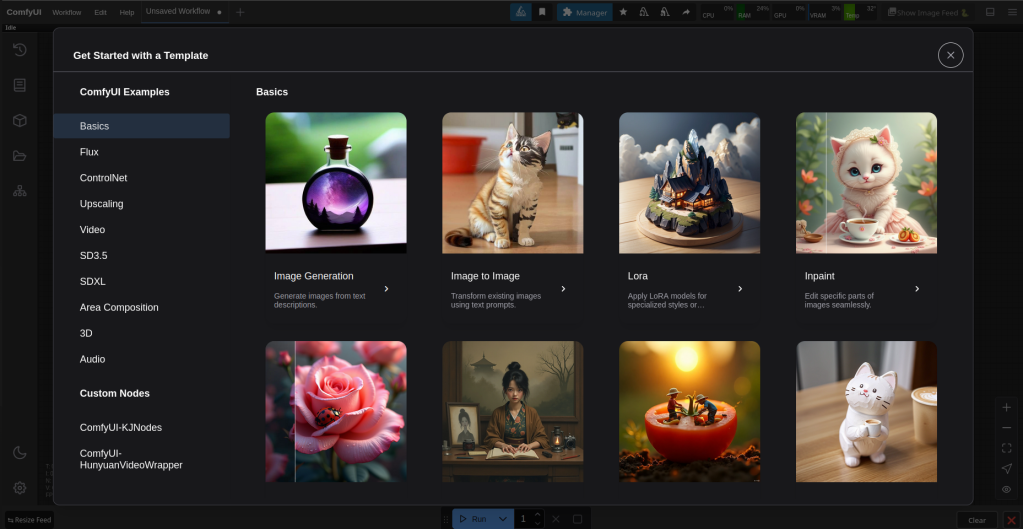
Task: Click the share arrow icon in the toolbar
Action: 686,12
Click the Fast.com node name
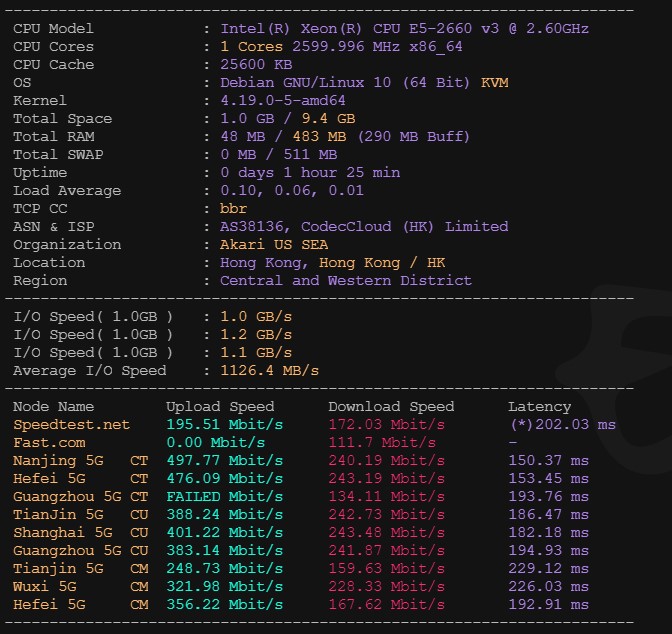The width and height of the screenshot is (672, 634). 49,443
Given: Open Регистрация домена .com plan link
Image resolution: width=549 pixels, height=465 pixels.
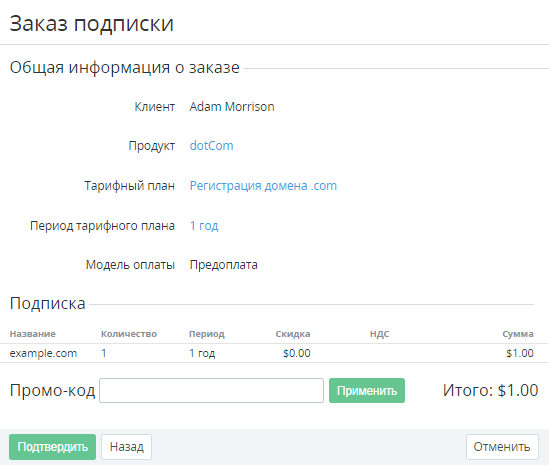Looking at the screenshot, I should point(263,186).
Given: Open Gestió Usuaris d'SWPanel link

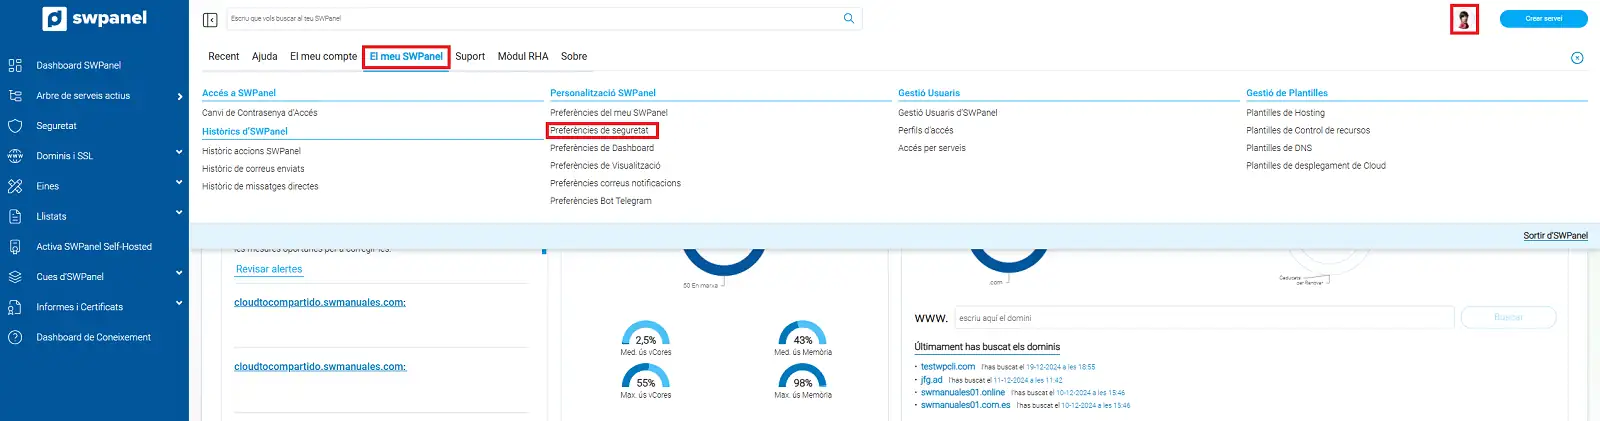Looking at the screenshot, I should click(947, 113).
= = = =
Return verbatim every line from the line containing "Given: Open Регистрация домена .com plan link" to the last line of the entries above, inclusive, and leave out the pictures.

Given: Open Регистрация домена .com plan link
Image resolution: width=549 pixels, height=465 pixels.
Looking at the screenshot, I should point(263,186).
Given: Open Gestió Usuaris d'SWPanel link

Looking at the screenshot, I should click(947, 113).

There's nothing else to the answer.